A Quiet Time of Year

Ahhh...Time to catch our breath. Activity has slowed down in the vineyard and down in the winery.  Time for us to rest a bit, while our sheep take over some of the work load. Our sheep have been grazing the vineyard floor for nearly a month now, and they have everything inside the deer fence looking quite manicured.  I so enjoy sipping my morning coffee while looking down on the vineyard and seeing these mounds of white scattered about, working away at a job we humans now don't have to do.
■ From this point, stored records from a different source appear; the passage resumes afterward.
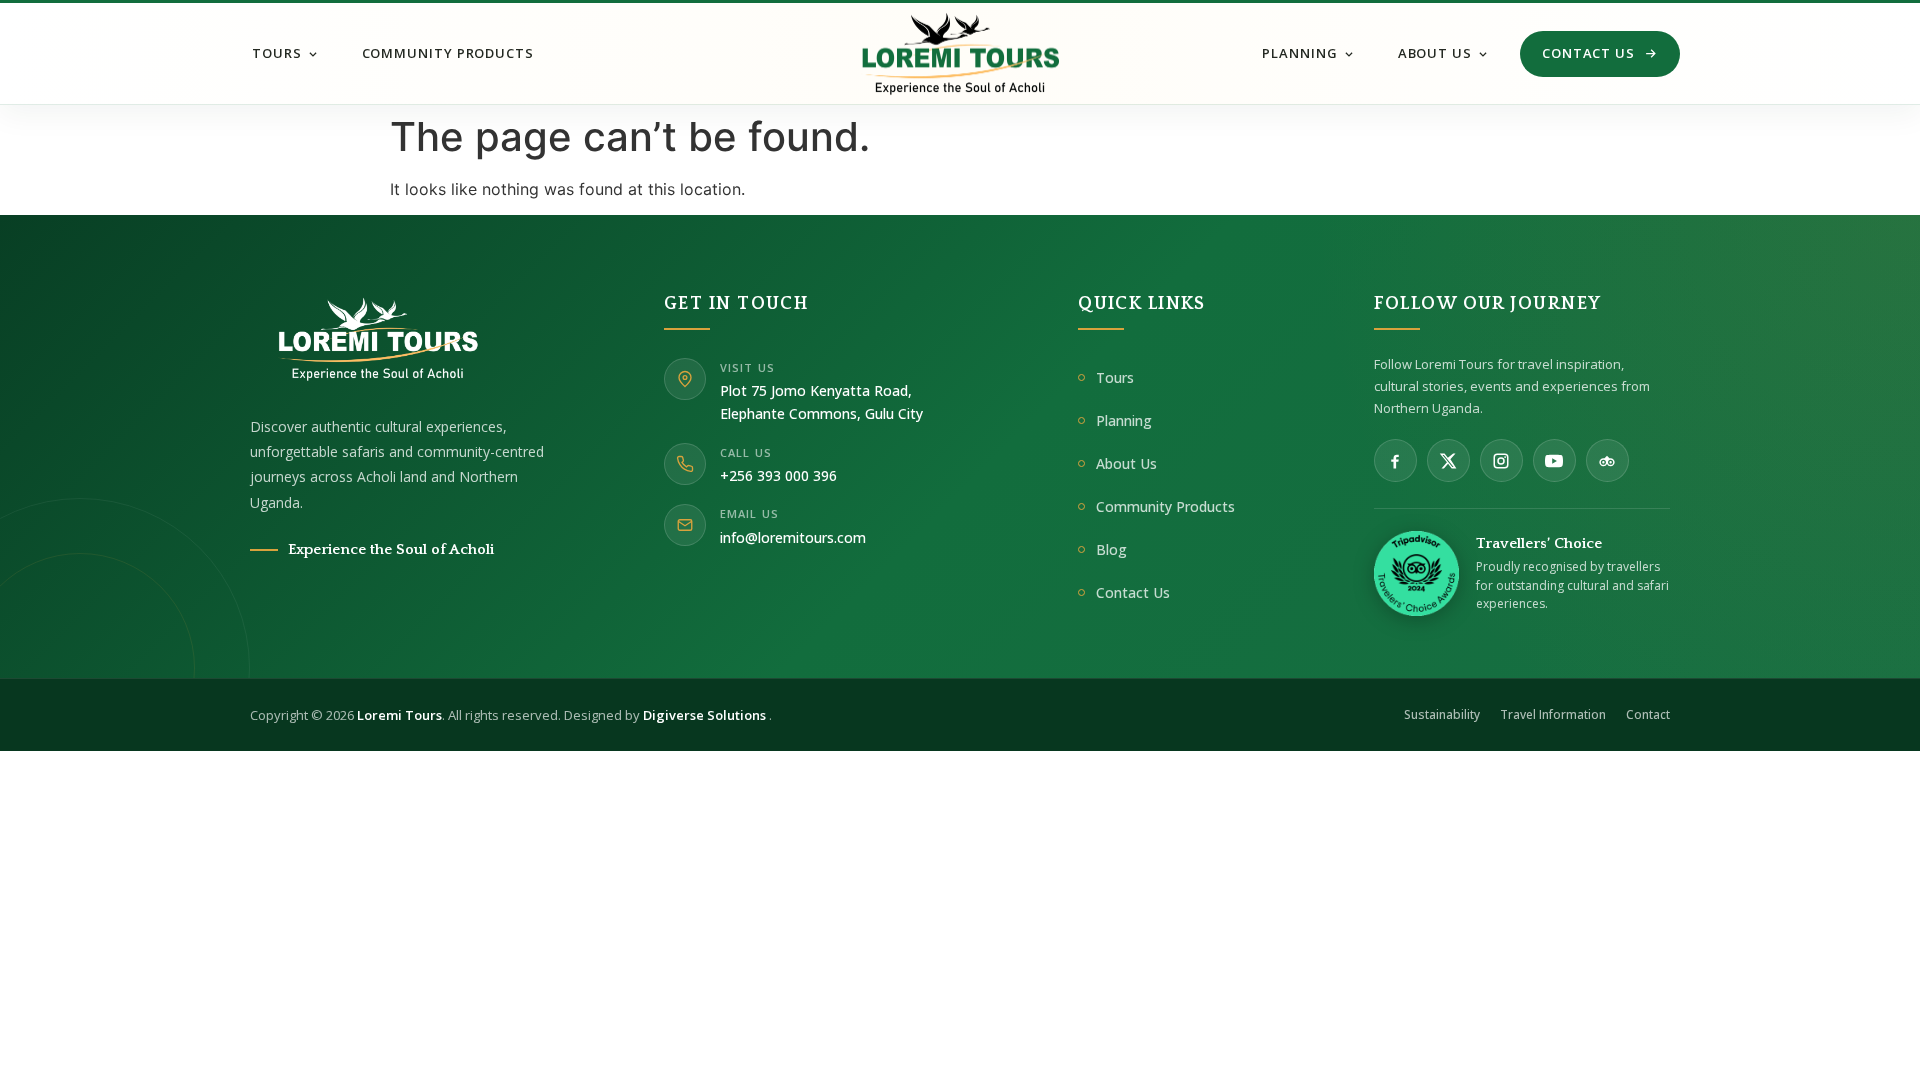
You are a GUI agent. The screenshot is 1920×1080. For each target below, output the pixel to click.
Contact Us (1588, 53)
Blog (1111, 549)
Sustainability (1442, 714)
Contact (1648, 714)
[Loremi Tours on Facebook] (1395, 460)
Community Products (448, 53)
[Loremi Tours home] (365, 338)
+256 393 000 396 (778, 475)
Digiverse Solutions (706, 715)
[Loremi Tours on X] (1448, 460)
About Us (1435, 53)
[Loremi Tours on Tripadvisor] (1607, 460)
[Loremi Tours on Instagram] (1501, 460)
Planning (1299, 53)
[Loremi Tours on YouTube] (1554, 460)
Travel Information (1553, 714)
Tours (277, 53)
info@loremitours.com (793, 537)
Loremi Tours (399, 715)
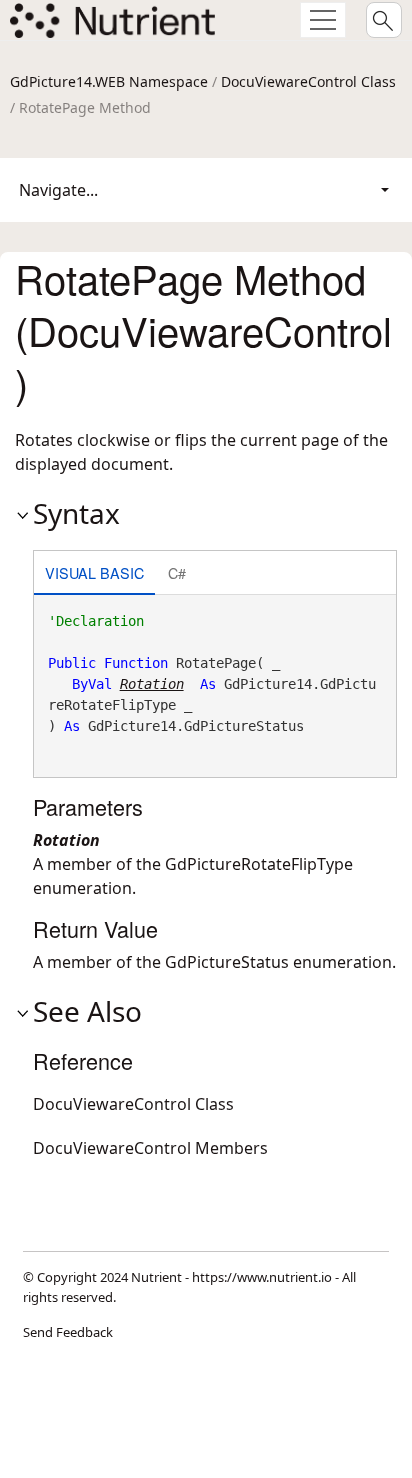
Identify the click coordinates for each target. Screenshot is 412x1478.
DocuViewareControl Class (308, 81)
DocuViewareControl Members (150, 1148)
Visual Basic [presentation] (94, 572)
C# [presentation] (177, 572)
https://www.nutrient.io (262, 1277)
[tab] (94, 574)
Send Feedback (68, 1332)
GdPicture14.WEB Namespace (109, 81)
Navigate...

They have cleaned up just about everything, especially the thicker, high grasses that would have collected debris over the winter and harbored things we don't want harbored!   In addition to the valued grazing they do, they are adding nutrients, especially potassium and phosphorous for which we are always fighting a slight deficiency.

By spending all this time up in the vineyard, the lower pasture grasses have a chance to catch up and will provide the sheep with fresh grass as we head into winter.  They'll go back to work in the vineyard in early spring and stay in there until bud-break in mid-April when they are allowed to roam free on the property, keeping all our lawns mowed down.  Ya gotta love 'em! 

In the fall, we collect their manure that has accumulated near the sheep barn and compost it with the grape pomace (skins, seeds, stems left over from the wine-making process).  This composts over the winter and is ready to return to the vineyard in the spring, adding again the nutrients and organic matter that help keep our vines healthy. This inter-connectedness and re-cycling of what is produced on our farm and vineyard is a beautiful example of sustainability and eco-balance.  We honor our sheep by including an image of them on our label.  They truly are an integral part of Ankida Ridge and the wines we can create.
 Before winter sets in during this quiet time of late fall, we go into the vineyard and remove any secondary fruit or missed clusters.  It is important to remove this fruit from the vine because it could be a source of fungal pathogens that could overwinter on the vines and infect the young fruit next spring when the weather warms up. 

Strolling through the autumn vineyard and snipping off this fruit is actually a lovely job, especially when the sheep are in there with me.  They tend to congregate around me.  I love sitting on the ground as they gather around and sniff my hair and put their chins out for me to stroke them.  This time of year is my favorite, when the days are warm, the breezes cool, immersed in the peacefulness of a quiet vineyard.  Just beautiful. 

 In the winery, we continue to smell the wine in the barrels daily.  Our 2010 vintage inventory is depleting fast, which is good and bad, as we have to limit our sales now to have enough wine left to carry us through the release of our 2011 vintage.

The barrel room is essentially complete and now we head upstairs to work on the tasting room over the winter in preparation for our official spring opening, hopefully around the time the redbuds and dogwoods are in bloom.  It is a feast for the eyes.